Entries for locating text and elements
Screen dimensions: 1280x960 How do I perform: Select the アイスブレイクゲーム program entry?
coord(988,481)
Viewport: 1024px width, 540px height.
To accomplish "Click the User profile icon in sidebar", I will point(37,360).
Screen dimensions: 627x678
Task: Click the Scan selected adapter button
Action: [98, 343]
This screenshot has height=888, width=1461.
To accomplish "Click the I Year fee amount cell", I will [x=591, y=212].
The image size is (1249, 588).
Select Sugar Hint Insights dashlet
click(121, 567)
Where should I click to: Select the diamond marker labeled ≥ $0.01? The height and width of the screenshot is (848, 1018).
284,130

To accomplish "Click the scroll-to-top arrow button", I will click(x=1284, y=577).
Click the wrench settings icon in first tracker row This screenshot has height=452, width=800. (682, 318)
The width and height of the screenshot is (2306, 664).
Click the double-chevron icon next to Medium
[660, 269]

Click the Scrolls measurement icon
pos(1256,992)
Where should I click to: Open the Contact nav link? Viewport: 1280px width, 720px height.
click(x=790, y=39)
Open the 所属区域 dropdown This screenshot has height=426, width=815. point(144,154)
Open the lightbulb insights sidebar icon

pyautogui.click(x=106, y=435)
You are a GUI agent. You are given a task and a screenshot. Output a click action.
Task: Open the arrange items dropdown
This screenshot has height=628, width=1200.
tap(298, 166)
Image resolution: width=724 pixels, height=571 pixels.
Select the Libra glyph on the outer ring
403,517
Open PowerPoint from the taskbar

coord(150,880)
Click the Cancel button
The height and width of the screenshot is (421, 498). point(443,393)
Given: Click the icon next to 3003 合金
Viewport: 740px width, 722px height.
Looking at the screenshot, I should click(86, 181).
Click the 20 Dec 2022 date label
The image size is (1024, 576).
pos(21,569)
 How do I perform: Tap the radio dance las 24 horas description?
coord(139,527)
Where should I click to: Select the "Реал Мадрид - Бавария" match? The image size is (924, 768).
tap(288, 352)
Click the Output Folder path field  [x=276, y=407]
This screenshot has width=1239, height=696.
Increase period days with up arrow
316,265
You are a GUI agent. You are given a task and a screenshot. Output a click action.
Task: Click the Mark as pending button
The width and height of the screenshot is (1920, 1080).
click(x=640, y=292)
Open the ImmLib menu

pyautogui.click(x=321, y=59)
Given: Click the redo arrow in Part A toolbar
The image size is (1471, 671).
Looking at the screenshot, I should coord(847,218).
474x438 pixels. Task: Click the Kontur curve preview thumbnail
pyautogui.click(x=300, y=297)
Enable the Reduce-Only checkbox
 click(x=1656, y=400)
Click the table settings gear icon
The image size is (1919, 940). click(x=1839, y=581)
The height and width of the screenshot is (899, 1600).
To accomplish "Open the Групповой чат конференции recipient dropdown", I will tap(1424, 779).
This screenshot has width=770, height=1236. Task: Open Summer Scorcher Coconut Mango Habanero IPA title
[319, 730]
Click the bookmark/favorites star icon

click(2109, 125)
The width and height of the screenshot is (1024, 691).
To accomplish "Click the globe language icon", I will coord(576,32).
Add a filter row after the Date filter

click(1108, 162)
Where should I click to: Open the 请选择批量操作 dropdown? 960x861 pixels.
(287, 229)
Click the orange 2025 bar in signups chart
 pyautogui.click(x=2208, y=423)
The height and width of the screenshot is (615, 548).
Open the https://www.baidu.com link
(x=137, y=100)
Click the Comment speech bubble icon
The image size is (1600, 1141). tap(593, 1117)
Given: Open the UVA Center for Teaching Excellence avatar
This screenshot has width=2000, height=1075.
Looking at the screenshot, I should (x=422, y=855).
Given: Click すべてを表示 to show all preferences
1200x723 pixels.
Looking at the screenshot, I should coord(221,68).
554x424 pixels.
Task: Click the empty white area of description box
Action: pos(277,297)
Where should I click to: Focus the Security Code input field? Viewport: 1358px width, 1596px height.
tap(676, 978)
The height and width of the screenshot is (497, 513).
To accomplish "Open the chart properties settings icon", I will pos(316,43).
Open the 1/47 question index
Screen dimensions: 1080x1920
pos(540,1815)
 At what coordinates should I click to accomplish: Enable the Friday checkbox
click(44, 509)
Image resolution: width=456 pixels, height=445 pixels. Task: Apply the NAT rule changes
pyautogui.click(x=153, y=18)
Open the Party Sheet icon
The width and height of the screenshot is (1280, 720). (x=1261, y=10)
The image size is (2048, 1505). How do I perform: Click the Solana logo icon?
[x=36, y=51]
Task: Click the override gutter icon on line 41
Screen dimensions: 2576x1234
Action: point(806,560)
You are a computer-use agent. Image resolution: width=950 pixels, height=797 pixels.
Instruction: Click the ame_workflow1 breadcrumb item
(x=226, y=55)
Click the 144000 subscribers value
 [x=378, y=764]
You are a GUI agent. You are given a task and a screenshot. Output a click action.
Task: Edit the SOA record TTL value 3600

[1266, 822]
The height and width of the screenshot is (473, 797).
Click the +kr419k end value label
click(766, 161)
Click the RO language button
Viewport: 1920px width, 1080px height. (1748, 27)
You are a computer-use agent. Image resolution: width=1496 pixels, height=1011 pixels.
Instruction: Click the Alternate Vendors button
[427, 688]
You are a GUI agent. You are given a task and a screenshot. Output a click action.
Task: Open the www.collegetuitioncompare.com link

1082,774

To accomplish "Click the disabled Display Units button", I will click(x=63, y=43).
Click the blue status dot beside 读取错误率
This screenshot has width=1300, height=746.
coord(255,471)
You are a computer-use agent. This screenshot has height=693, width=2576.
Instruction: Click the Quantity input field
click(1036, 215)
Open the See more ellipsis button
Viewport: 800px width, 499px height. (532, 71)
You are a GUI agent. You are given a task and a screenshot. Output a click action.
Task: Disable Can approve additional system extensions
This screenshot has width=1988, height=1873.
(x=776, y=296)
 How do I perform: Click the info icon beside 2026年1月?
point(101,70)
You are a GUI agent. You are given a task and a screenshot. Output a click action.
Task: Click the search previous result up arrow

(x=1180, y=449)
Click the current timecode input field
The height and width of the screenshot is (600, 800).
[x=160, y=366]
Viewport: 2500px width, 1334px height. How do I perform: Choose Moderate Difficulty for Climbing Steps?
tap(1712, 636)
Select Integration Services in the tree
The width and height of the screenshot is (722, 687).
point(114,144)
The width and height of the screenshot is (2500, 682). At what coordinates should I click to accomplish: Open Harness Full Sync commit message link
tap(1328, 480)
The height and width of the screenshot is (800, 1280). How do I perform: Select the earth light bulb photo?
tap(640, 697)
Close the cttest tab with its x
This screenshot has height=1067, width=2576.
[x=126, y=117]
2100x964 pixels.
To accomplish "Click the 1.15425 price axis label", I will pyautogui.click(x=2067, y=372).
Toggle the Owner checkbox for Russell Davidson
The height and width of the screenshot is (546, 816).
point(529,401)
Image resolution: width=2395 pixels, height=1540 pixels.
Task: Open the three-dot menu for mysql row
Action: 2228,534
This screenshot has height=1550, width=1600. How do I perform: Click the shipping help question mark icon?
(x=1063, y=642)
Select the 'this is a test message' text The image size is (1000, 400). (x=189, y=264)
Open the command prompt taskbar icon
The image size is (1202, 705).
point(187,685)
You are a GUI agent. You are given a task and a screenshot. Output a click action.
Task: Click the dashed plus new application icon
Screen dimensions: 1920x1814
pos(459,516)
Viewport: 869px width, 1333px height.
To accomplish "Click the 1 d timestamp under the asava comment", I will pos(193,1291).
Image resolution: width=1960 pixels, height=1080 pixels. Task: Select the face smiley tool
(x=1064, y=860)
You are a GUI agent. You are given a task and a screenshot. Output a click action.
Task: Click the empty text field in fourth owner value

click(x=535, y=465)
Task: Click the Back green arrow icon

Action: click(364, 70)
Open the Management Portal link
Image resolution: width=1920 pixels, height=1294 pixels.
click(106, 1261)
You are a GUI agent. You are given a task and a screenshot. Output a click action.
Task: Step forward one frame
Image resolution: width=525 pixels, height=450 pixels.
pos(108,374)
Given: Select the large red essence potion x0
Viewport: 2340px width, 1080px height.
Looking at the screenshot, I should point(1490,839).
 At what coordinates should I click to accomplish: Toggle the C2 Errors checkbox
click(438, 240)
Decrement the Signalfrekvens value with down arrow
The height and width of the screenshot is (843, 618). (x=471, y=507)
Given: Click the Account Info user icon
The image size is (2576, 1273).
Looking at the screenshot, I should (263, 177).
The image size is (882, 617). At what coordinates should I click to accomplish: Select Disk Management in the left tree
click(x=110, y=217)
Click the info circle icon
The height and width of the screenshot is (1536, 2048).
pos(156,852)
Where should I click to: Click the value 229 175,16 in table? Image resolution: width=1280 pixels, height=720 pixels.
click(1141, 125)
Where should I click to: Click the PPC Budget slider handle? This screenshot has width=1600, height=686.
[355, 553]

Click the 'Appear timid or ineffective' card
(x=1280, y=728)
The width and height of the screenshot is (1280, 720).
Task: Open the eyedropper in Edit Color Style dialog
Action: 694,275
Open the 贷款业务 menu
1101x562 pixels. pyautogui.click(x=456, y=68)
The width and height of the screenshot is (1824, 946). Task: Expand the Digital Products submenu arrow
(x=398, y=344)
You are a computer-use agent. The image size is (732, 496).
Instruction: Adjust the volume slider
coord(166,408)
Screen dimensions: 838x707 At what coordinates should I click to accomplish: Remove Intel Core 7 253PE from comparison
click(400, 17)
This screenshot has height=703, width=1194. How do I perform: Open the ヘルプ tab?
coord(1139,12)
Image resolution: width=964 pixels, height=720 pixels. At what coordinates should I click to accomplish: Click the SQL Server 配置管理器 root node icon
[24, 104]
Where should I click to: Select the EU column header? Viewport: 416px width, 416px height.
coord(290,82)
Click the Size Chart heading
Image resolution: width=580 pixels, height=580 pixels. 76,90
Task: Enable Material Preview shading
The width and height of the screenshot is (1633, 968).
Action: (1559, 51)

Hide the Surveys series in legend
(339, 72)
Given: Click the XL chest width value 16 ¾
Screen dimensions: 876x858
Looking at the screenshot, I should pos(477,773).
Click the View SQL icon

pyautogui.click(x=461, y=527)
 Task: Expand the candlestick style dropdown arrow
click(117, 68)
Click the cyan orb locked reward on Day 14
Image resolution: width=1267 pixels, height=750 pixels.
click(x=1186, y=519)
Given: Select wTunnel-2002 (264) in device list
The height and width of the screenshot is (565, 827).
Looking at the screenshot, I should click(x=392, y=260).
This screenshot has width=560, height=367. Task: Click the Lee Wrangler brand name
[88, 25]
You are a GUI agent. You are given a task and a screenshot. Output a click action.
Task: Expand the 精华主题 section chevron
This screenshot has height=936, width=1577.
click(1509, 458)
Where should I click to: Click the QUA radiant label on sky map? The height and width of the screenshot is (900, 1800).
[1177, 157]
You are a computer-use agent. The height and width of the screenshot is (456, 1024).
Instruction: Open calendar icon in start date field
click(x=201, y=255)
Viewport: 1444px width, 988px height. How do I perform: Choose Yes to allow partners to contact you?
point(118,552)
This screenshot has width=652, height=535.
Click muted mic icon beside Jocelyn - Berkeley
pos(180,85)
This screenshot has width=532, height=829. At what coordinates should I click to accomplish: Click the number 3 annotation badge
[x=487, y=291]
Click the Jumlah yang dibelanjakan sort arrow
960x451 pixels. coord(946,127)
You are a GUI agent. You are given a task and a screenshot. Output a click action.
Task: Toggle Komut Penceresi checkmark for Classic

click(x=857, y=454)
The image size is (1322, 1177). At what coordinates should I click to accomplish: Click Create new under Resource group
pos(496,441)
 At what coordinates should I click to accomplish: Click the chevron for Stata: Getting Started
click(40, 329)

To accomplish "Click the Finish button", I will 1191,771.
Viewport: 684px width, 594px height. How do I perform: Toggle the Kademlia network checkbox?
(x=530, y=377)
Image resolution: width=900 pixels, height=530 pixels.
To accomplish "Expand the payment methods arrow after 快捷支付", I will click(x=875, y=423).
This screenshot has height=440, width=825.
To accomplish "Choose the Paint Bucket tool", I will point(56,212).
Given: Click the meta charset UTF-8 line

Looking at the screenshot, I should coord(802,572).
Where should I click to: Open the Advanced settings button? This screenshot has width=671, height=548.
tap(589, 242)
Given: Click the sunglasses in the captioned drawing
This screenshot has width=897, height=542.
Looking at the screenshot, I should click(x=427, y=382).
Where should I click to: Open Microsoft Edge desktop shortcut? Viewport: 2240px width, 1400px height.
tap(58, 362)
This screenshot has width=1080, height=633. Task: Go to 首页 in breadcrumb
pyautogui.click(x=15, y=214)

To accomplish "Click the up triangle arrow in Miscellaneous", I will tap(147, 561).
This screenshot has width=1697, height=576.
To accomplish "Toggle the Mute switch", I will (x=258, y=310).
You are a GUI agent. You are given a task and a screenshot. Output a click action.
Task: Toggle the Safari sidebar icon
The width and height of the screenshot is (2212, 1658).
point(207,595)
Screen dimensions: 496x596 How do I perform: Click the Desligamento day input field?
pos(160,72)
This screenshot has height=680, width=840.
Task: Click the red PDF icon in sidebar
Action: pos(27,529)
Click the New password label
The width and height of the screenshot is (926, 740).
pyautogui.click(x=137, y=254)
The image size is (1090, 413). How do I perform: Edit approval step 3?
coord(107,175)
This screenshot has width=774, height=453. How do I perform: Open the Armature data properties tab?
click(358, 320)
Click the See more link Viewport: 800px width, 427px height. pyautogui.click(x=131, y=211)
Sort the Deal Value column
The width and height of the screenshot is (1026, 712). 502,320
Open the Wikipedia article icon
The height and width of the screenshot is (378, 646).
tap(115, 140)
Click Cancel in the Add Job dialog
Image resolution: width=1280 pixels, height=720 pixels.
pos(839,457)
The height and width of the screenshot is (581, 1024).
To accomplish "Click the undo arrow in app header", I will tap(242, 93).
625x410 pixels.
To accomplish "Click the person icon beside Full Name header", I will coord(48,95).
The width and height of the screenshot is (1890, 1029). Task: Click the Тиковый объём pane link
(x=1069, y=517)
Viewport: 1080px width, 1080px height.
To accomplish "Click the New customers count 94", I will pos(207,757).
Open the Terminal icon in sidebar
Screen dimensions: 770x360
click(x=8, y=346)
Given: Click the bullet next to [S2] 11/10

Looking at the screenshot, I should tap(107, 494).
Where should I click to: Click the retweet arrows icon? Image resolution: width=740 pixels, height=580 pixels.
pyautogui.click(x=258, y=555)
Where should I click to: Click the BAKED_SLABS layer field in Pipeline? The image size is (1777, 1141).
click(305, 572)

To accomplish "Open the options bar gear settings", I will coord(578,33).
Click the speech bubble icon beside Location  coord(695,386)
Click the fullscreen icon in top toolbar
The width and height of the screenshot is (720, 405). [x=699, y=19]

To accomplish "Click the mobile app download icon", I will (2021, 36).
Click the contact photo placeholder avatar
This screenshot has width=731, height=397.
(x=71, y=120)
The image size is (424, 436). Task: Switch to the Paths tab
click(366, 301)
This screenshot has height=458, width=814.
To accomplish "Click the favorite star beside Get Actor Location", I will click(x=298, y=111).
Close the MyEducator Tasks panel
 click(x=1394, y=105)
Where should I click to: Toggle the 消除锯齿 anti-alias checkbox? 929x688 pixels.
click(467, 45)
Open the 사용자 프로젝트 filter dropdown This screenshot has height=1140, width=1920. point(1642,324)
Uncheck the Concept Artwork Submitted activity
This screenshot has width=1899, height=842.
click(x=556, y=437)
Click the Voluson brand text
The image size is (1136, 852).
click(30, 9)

» Task prompt: Copy the stretch of the listing from the line that contains "Where should I click to: Select the EU" through the line that contains "Image resolution: width=580", unchanged, and give back only those lines.

» Result of the exercise:
Where should I click to: Select the EU column header? Viewport: 416px width, 416px height.
coord(290,82)
Click the Size Chart heading
Image resolution: width=580 pixels, height=580 pixels. 76,90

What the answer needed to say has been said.